Since the reduction in repression closely matched the change in repression between HO and HO mut E, we tested whether mut E and an elongated 3′UTR might block the same interaction. If so, a mutant reporter with both a longer 3′UTR and mut E would behave similarly to either single mutant alone. An RNA carrying the longest 5′ spacer mutation and mut E1 was not repressed more efficiently than were RNAs carrying the individual mutations (P ≤ 0.001, Fig. 10B). We infer that both mutations perturb the same event.

DISCUSSION

The cell-free translation assay described here recapitulates PUF repression in vitro and demonstrates specific regulation for all three PUF proteins tested: yeast Puf4p and Puf5p, and C. elegans FBF-2. The specificity of the assay was validated by three criteria: only 3′UTRs from mRNA targets shown to be regulated in vivo were affected, the binding site and the PUF protein's binding activity were both required, and the amount of protein required for repression was comparable to its apparent Kd for the RNA. The non-canonical yeast protein Puf6p required substantially more protein to repress in analogous assays (Deng et al. 2008). Using the cell-free translation assay, we verified that Puf5p regulates three targets in addition to HO: DHH1, RAX2, and CIN8. Indeed, validation of targets may be a useful adjunct of the system. Differences in mechanisms of regulation among target mRNAs may be more easily discerned in the extract than in vivo.

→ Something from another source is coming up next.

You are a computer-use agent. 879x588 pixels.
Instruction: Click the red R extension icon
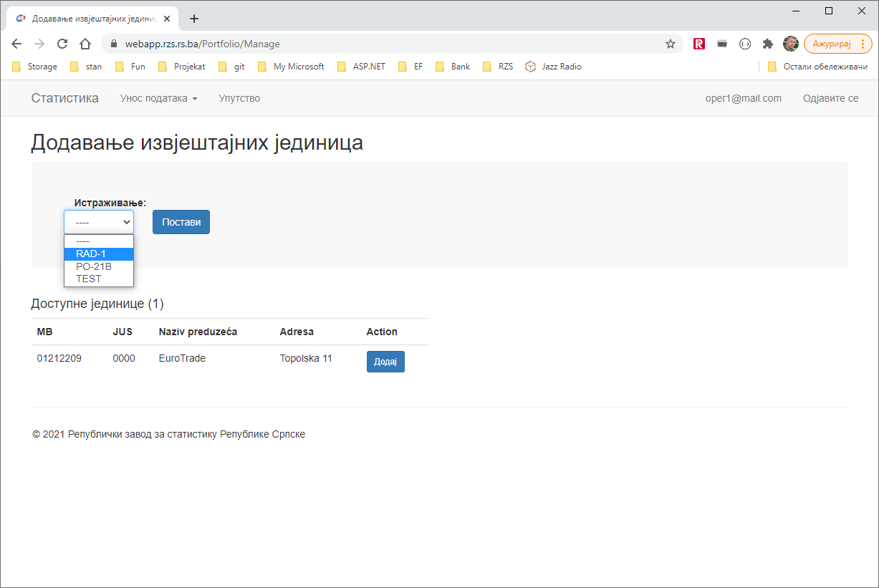tap(699, 44)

FBF-2, a C. elegans PUF, was active in the yeast extract. Therefore, FBF-2 must be able to productively interact with yeast proteins to enact repression. Although FBF-2 appeared to be less active than the two yeast PUF proteins, the binding elements were suboptimal. Regardless, the ability of a PUF protein to function in the context of a different species demonstrates that PUF protein interactions, and likely function, are conserved.

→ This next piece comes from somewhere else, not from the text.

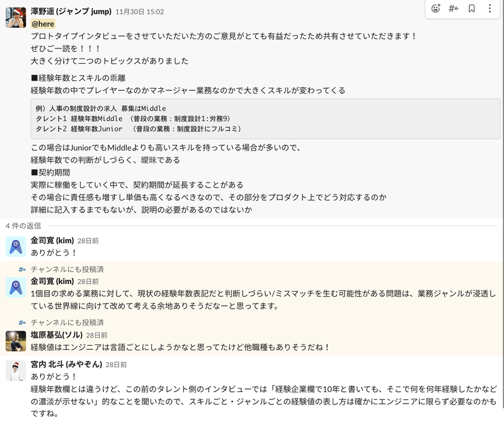The image size is (504, 422).
Task: Click 澤野遥's profile avatar
Action: tap(16, 18)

The HO 3′UTR mediated more efficient repression than the other 3′UTRs tested. Our studies identified at least two contributing factors that underlie this efficiency: specific sequence elements, and distance between the PUF sites and termination codon. Mutational analysis of the HO 3′UTR revealed three sequence elements outside of the canonical PUF binding sites required for maximum repression by Puf5p. Two of the three mutations reduced the affinity of Puf5p for the RNA and therefore were unlikely to play a mechanistic role (data not shown). The third mutation uncovered an “AUU” sequence (identified as “mut E1” in Fig. 8) required for maximal repression of the HO reporter. In addition to this element, the distance between the termination codon and the HO 3′UTR was important: insertion of 66 nt or more reduced repression (Fig. 10). A double-mutant HO reporter combining the “AUU” mutation with a longer 3′UTR was repressed to the same extent as either single mutant (Fig. 10). From this finding, we infer that both mutations perturb the same mode of repression. The effects of distance between the ORFs and PUF sites suggest communication with the translating or terminating ribosome. However, we have not measured either elongation or termination directly, and other interpretations are possible. Puf6p, a non-canonical PUF protein, regulates 60S joining via an interaction with eIF5B (Deng et al. 2008). Repression by Puf6p requires its N-terminal region, outside the RNA-binding domain; in contrast, the RNA-binding domains of the PUF proteins tested here are sufficient for repression. This suggests that the mechanisms of repression by Puf5p and Puf6p differ, but further studies will be required to test this notion definitively.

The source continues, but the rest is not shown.